- What the task requires -
Skip every line before the one containing "Screen dimensions: 1157x448", then copy that line and the rest of the entries below exactly, through the last line.

- Supplied entries -
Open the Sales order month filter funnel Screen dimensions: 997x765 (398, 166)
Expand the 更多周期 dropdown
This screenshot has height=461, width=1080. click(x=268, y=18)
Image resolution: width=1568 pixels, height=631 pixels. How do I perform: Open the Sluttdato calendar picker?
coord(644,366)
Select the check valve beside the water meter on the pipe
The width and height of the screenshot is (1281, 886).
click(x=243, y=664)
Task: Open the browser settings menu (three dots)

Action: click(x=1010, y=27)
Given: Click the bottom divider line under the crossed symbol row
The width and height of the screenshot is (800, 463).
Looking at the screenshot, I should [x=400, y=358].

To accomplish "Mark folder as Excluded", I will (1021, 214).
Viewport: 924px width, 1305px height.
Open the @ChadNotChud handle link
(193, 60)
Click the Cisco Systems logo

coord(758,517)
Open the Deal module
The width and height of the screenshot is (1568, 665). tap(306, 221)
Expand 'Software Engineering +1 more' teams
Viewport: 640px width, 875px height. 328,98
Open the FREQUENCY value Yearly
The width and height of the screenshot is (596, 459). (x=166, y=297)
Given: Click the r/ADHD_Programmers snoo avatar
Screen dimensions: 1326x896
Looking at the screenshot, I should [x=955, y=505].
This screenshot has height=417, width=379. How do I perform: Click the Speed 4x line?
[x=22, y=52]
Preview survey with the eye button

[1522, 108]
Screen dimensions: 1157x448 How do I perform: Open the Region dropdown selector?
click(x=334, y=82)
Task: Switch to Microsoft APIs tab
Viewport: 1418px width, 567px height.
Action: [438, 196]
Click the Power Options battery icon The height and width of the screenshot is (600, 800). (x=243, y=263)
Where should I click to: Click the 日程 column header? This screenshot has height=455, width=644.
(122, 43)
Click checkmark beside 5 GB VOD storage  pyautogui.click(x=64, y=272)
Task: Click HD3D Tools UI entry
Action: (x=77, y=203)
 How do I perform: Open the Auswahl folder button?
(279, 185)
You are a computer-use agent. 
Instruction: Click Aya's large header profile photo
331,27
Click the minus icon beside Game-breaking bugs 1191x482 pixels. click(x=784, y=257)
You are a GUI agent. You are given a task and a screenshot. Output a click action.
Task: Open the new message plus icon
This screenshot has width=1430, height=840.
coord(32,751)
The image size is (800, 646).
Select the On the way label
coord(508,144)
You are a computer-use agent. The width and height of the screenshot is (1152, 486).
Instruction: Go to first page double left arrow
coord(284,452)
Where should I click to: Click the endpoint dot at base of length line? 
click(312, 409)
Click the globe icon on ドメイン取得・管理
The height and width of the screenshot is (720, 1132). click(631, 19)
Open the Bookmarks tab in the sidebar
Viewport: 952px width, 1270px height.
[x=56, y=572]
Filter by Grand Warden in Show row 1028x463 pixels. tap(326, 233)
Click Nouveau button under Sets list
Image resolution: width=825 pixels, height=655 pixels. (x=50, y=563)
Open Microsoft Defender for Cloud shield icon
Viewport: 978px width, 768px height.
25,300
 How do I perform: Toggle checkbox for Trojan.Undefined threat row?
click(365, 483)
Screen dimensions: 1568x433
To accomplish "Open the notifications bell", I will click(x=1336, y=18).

- Your response -
Screen dimensions: 1157x448 How do I perform: Open the Region dropdown selector?
click(x=334, y=82)
Task: Switch to Microsoft APIs tab
Viewport: 1418px width, 567px height.
Action: [438, 196]
Click the Power Options battery icon The height and width of the screenshot is (600, 800). (x=243, y=263)
Where should I click to: Click the 日程 column header? This screenshot has height=455, width=644.
(122, 43)
Click checkmark beside 5 GB VOD storage  pyautogui.click(x=64, y=272)
Task: Click HD3D Tools UI entry
Action: (x=77, y=203)
 How do I perform: Open the Auswahl folder button?
(279, 185)
You are a computer-use agent. 
Instruction: Click Aya's large header profile photo
331,27
Click the minus icon beside Game-breaking bugs 1191x482 pixels. click(x=784, y=257)
You are a GUI agent. You are given a task and a screenshot. Output a click action.
Task: Open the new message plus icon
This screenshot has width=1430, height=840.
coord(32,751)
The image size is (800, 646).
Select the On the way label
coord(508,144)
You are a computer-use agent. The width and height of the screenshot is (1152, 486).
Instruction: Go to first page double left arrow
coord(284,452)
Where should I click to: Click the endpoint dot at base of length line? 
click(312, 409)
Click the globe icon on ドメイン取得・管理
The height and width of the screenshot is (720, 1132). click(631, 19)
Open the Bookmarks tab in the sidebar
Viewport: 952px width, 1270px height.
[x=56, y=572]
Filter by Grand Warden in Show row 1028x463 pixels. tap(326, 233)
Click Nouveau button under Sets list
Image resolution: width=825 pixels, height=655 pixels. (x=50, y=563)
Open Microsoft Defender for Cloud shield icon
Viewport: 978px width, 768px height.
25,300
 How do I perform: Toggle checkbox for Trojan.Undefined threat row?
click(365, 483)
Screen dimensions: 1568x433
To accomplish "Open the notifications bell", I will click(x=1336, y=18).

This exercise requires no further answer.